“İ.T.” 23.01.2018, 23.57 i’tibâriyle ve “Yorumcu’lara Cevaplar ve Mutala’alar!... (4/14)” üzerine yaptığınız yorumun cevabıdır: 

Dağ ve Tavşan misâli, tavşan dağa darılırsa, dağa hiçbir te’siri olmaz. Ama, dağ tavşan’a darılırsa tavşan sığınacak bir yer bulamaz. Bakalım, bundan sonra hasta bir ruhun hezeyanlarını ifade edebilecek bir yer bulabilecek misin? 

Değer’li Ertuğrul Kardeşim. 24.01.2018, saat 03.18 i’tibâriyle yaptığınız yorum’da, “Mason’lara tam destek, Müslüman’lara ise köstek. Anlayabilen beri gelsin,” buyurmuşsunuz. Kimi, kimleri kastettiğinizi anlayamadım. Tavzihe muhtaç lütfederseniz, fikirlerimizi ser’edebiliriz. 

Aziz Osman Karaman Kardeşim. 25.01.2018, saat 12.26 i’tibariyle yaptığınız yorumun cevabıdır: 

Teslis ve şirk mevzu’unda, Yahûdî bezirganlara muknî cevaplar veremeyen, Hıristiyan rahip ve papaz’larının, her suale karşı, “Siz de Haz.İsâ’yı Çarmıh’a germiştiniz,” diye cevaplandırmaları gibi, büyük iddialarla ortaya atılıp, dağarcıklarında herhangi bir şeyleri bulunmayanların başvurdukları, iftira-bühtan ve hezeyanlarıdır. Dikkate almayınız. Hafif rüzgarlar, ulu yalçın kayalar’dan herhangi bir şey eksiltemezler. 

Aziz Kardeşim. Zâviyemin de, seviyemin de tartışılmasından gocunmam. İyi niyetle yapılan bütün tenkid’ler tashîhler başımın üstünedir. Yeter ki, ba’zılarının yaptıkları gibi, aksini bildikleri halde, sebepsiz yere, şahsıma duydukları kin ve nefretle, yalan, dolan, iftira ve hezeyanlara başvurulmasın. Elbette bendeniz de bir insanım. Zaman zaman, sinir uçlarıma dokunulduğunda fevran edip hak’ettikleri cevapları veriyorum. Bu kerre de, diğer ba’zı Yorumcu’larımız, “her ne kadar had’lerini açmış da olsalar, siz yine de müsâmaha gösteriniz,” tavsiyesinde bulunuyorlar, belki onlar da haklıdır. Ne diyeyim?!...

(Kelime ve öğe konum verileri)

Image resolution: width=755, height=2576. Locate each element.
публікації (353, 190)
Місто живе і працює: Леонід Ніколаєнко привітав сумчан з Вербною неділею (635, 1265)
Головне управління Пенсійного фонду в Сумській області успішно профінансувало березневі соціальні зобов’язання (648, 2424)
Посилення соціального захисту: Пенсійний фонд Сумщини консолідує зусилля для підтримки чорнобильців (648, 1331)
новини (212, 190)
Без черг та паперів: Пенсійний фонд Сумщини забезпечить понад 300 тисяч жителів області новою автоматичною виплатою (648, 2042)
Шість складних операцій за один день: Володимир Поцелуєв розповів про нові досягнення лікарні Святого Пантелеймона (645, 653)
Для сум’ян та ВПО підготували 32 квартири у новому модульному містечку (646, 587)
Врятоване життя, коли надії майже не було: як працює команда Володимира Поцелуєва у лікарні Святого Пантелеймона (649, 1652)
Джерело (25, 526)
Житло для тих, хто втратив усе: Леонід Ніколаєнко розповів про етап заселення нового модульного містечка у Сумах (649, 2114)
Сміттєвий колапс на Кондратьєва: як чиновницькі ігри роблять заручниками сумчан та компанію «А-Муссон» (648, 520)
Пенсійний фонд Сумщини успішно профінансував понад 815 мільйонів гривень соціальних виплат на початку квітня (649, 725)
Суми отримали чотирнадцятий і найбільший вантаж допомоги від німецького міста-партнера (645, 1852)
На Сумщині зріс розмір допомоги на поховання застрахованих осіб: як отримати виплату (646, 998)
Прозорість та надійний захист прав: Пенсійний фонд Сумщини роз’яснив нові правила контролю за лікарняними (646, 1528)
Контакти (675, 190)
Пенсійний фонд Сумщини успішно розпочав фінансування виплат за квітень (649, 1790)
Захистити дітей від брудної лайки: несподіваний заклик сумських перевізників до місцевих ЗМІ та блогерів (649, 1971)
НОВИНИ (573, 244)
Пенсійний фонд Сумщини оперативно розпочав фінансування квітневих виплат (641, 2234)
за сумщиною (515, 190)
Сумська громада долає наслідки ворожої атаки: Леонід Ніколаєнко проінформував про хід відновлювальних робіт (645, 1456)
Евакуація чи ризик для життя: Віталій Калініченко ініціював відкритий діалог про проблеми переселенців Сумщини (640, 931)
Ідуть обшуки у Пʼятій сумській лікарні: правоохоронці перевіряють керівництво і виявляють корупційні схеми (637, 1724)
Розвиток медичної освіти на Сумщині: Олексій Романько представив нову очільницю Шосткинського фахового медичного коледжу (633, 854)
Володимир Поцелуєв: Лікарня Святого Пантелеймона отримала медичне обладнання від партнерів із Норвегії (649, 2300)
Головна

**Kısa görev 1**. Yorumlara verilen cevaplardan oluşan metinde "Dağ ve Tavşan" sözlerinden başlayıp aşağıya doğru "yer bulabilecek misin?" sözlerine kadar her şeyi hiç değiştirmeden yazın.
**Kısa görev 2**. Yorumlara verilen cevaplardan oluşan metnin devamını, son cümlesinden sonra gelecek şekilde yazın.

**Alıştırma sonucu 1**.
Dağ ve Tavşan misâli, tavşan dağa darılırsa, dağa hiçbir te’siri olmaz. Ama, dağ tavşan’a darılırsa tavşan sığınacak bir yer bulamaz. Bakalım, bundan sonra hasta bir ruhun hezeyanlarını ifade edebilecek bir yer bulabilecek misin?

**Alıştırma sonucu 2**.
Aziz Kardeşim Fahri İLHAN Beyefendi. 20.01.2018, saat 12.11 i’tibariyle ve “Yorumculara Cevaplar ve Mutala’alar!...(4/15)” yorumlarıyla alakalı olarak sualinize cevaptır: 

Aziz Kardeşim. Sabri Selvi hakkında ma’lumat istiyorsunuz. Sabri Selvi Kardeşimiz, hatırlayabildiğim kadarıyla, Trakyalı, Kurs’larımızda okumuş, bir müddet, devrin, Sabah ve Ufuk Gazete’lerinin İstanbul Merkezinde, bir müddet de, Ankara Bürosunda beraber çalıştığımız bir Kardeşimiz... Maalesef, uzun yıllardan beridir, kendisiyle herhangi bir irtibatım olmadı. Bu zeminin bütün yorumcu’larından kendisi hakkında bilgisi olanların bilgi lütfetmelerini hassaten istirham ederim. 

Aziz Kardeşim, siz de kendisi hakkında bir bilgiye ulaşırsanız beni de haberdar ederseniz, ziyâdesiyle memnun kalırım. 

“Abdullah Haksöyler,” Remziyle, 31.01.2018, saat 15.09 i’tibariyle yorum yapan Değer’li Kardeşimiz. Çok haklısınız. Bu zemin, Nefs-i Emmâre’lerimizi tatmîn için birbirimize sövme, hakâret etme, kalp’leri kırma, kalp’lerde ve gönüller’de, onarılmaz, inkisarlar meydana getirme zemini olmamalıdır. Zât-ıâliniz gibi, gerçekten fikirlerini ve görüşlerini ortaya koyan-koyacak Kardeşlerimizin bu zemine daha fazla katkı vermeniz beklenir. Allah’a emânet olunuz...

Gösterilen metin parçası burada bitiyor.